Entries supplied
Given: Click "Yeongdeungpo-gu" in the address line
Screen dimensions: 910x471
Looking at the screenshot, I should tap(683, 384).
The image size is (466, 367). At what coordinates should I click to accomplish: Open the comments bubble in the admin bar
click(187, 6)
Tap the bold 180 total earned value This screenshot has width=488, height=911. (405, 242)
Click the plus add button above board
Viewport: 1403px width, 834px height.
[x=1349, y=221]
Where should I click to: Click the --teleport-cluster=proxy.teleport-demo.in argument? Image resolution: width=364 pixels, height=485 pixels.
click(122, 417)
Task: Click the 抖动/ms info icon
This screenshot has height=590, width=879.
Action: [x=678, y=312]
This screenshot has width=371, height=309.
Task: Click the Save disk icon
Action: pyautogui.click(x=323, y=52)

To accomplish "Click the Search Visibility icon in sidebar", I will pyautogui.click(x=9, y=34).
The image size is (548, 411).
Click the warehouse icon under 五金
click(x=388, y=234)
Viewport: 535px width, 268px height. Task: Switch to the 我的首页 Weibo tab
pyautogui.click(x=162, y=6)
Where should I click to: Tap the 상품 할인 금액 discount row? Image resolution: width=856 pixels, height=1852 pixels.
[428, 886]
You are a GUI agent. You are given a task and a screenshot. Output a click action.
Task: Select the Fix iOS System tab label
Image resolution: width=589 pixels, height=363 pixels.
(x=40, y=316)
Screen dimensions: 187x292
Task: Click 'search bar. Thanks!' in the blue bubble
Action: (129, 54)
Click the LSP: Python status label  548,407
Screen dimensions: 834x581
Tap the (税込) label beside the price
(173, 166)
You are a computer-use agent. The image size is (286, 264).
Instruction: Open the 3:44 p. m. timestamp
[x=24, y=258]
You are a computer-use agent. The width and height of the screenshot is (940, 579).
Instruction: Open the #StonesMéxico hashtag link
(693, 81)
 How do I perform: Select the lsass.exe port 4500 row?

About this exercise
Could you find each line in the entries that contains the string "computer" and copy it?

Exercise solution
You are a computer-use agent. The image size is (286, 264).
You are a computer-use agent. The width and height of the screenshot is (940, 579).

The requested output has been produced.